Spooky curtains at the Overture Center

Overture takes a clumsy approach in taming a feminist art exhibit.

Overture takes a clumsy approach in taming a feminist art exhibit.


Update, April 26, 2016: Several weeks after the Spooky Boobs Collective’s Overture Center exhibit wrapped up, the group released a video that explains the work and captures how it transformed over time. A card at the end addresses the Overture Center’s censorship of the exhibit, noting: “The gallery held concerns that this work would offend conservative donors, further proving the need for this work.” Because of the controversy, the video goes on to say, “The work became a bigger conversation about feminism and censorship that took on a life of its own outside the gallery walls, despite the efforts made to suppress this dialog.” There’s even some footage of staff placing curtains over the artwork. Here’s the video; the original text of my story about this remains below.

In The Pattern’s Vicious Influence, on display through March 6 in the Overture Center’s second-floor gallery, Madison feminist art group Spooky Boobs Collective confronts the viewer with 12 of the words and phrases that male-dominated society commonly assigns to women.
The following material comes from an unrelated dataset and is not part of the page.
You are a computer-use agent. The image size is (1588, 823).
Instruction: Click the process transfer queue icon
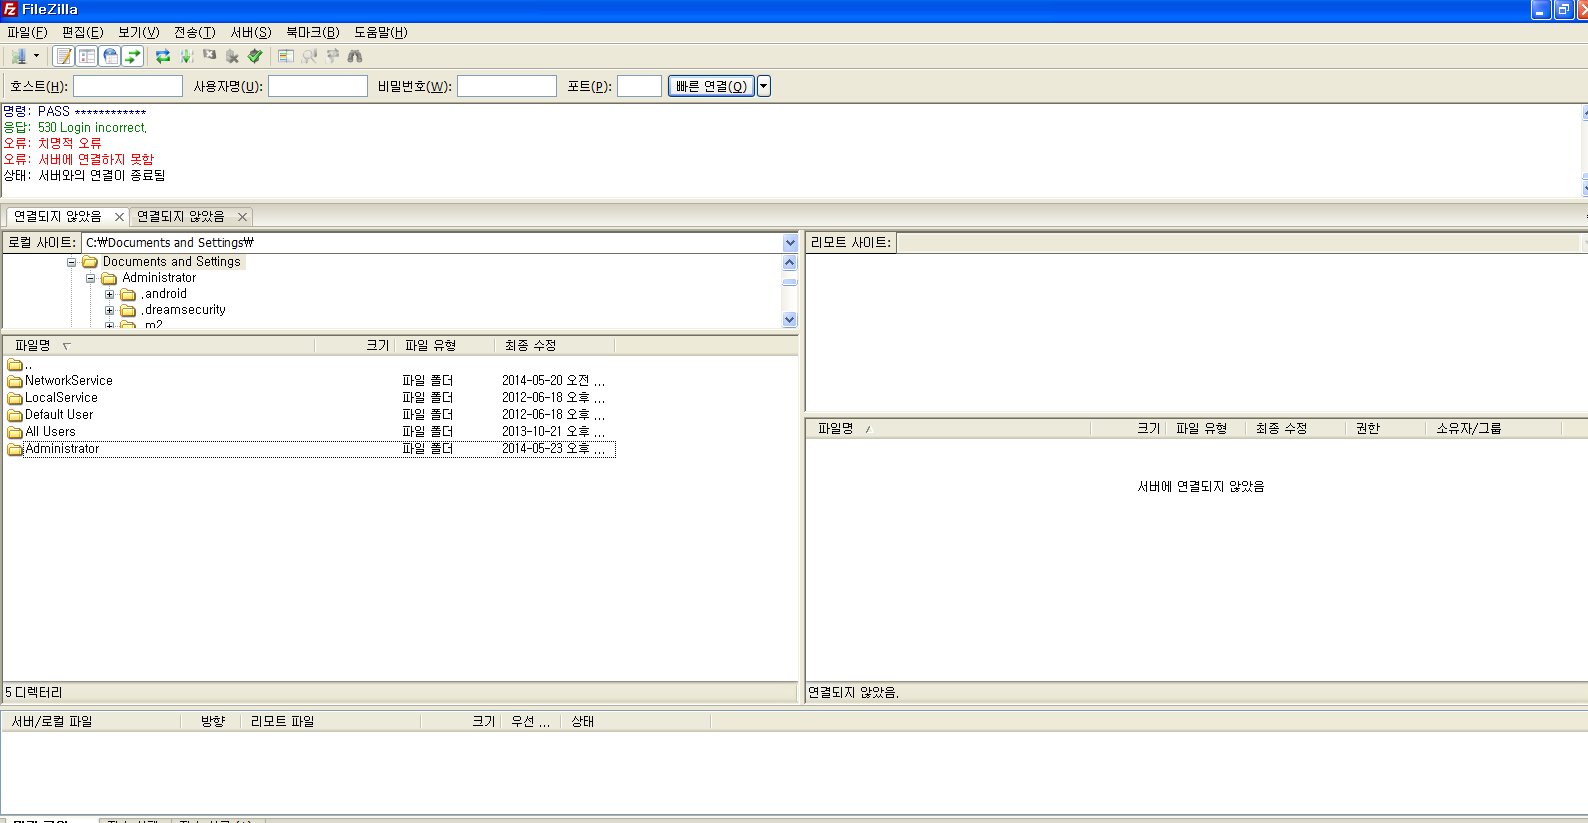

Displayed in the form of 12 distinct wallpaper patterns, the words range from the insidiously undermining—“crazy”—to the openly hostile—“cunt,” “twat.” Over time the artists, with some controlled help from the public, plan to physically scratch away at the wallpaper patterns, in a symbolic attack on the limiting and minimizing role of this language.

If you visit when there’s not a docent present or when Spooky Boobs isn’t hosting an event around the show, you’ll encounter something that’s not a part of the actual art: ridiculous white curtains hanging over five of the wallpaper patterns. Each has a card pinned to it reading “Explicit language. View at your own risk.” If you want to see wallpaper patterns made of the words “cunt,” “pussy,” “bull dyke,” “slut,” or “twat,” you have to pull back that work’s curtain, and I guess sort of hold it open while viewing the work from an angle, or duck your head all the way under—it’s a bit of a physically awkward viewing experience. It simply gets in the way of what is supposed to be a provocative, confrontational experience.

In a recent interview with WORT, Spooky Boobs members Maggie Snyder and Myszka Lewis said they weren’t happy about the curtains, though they admittedly didn’t rail against them. They also said that, to their knowledge, Overture didn’t receive any complaints about the show between its opening and the curtains going up.

I’m sure there’s a perfectly reasonable, pat, mealy-mouthed explanation for all this, involving Overture’s duty to balance the social aims of art with the need to run a family-friendly venue and not offend conservative donors. Forgive me for not reaching out on this one, Overture PR folks, but the boilerplate writes itself. I get it. And lest you think I’m making a reflexive complaint about censorship, I don’t necessarily think Overture (a private non-profit that receives some public funds) has an absolute obligation to display the word “cunt” to its patrons just because an artist wants to.

No, this was the wrong call on a whole different level: It fundamentally undermines the confrontational experience the Spooky Boobs artists are clearly trying to create. When a woman is labeled “crazy” or “sensitive” or a “ball and chain” or a “twat,” that is inflicted upon her regardless of her willingness to hear that word or phrase, regardless of whether she’s been forewarned of the “risk” or explicitness involved. The point is that women do not really have the freedom to avoid this explicit language, even in upstanding, family-friendly environments. When you visit The Pattern’s Vicious Influence, you should feel assaulted and a bit powerless in the face of these terms.

Additionally, when an institution signs up to work with a group called Spooky Boobs—and one that openly seeks out controversy as its MO, and by the way the name itself pokes fun at society’s fear of confronting the feminine—it loses a bit of its standing to nitpick about what’s appropriate. (PS Overture, the “twat” one is on your website with no warning or concealment anyway.) Then there’s the final irony that the end goal of the art show is to eventually remove the offending words anyway.

The Overture Center does deserve credit here for hosting art shows organized by feminist and social-justice groups. Overture’s three house-run galleries plus the exceptional Watrous Gallery, hosted at Overture but curated by the Wisconsin Academy of Sciences Arts and Letters, usually make the place a good one for sampling work from a variety of Wisconsin artists. But Overture needs to be willing to let artists offend when the offense is integral to the work. Without that, its embrace of women and minorities comes off as a half-measure, and that’s far more offensive than wallpaper with the word “pussy” on it.